# Robert Sorby Turnmaster



## RussellAP (Feb 21, 2012)

Has anyone besides me got this set?
How do you like it?
Do you think they will ever have a swan neck attachment for it?

I have the round and square tungsten carbide set. It cuts like no other, but having the tool rest so far back takes some getting used to. Also the tool for changing bits is lame, get a handle tool that will fit but make sure it's a quality tool, that's a special screw in there and you don't want to replace it with just anything.

Also don't expect this tool to remove large chunks, it's more of a delicate tool for that time when you're close to finishing, not for taking a blank down. Any old bowl gouge will do that.

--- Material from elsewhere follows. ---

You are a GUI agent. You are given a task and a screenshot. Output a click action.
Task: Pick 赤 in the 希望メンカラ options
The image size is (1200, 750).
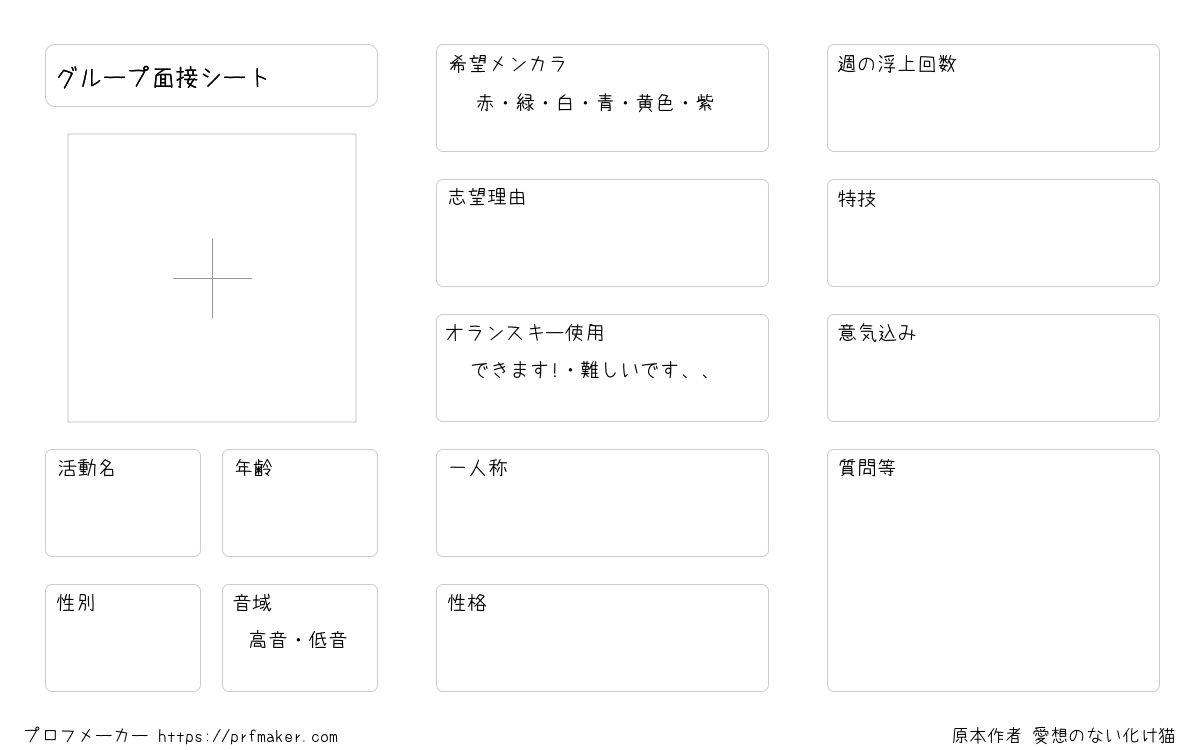tap(486, 103)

I use this in conjunction with my scraper set for most of my work.


----------



## Rustic (Jul 21, 2008)

How you like these? I have a 12mm round cutter from Capneddie and I love it.


----------



## RussellAP (Feb 21, 2012)

I like it. It has some limitations and I wish it had a goose neck.


----------



## Rustic (Jul 21, 2008)

check with penn state they may have one.


----------



## RussellAP (Feb 21, 2012)

Rustic.They have some Sorby stuff, but it's different stuff, this has a collate that you can change with another bit in it if you buy the tip for it. The others seem to just screw in a new bit and they don't have the Collate which means you can get the tool rest closer to the work. So since I have the collate version I'd like to keep subsequent tools similar so I don't have to keep moving my tool rest. 
I wonder if Sorby is playing those marketing games.


----------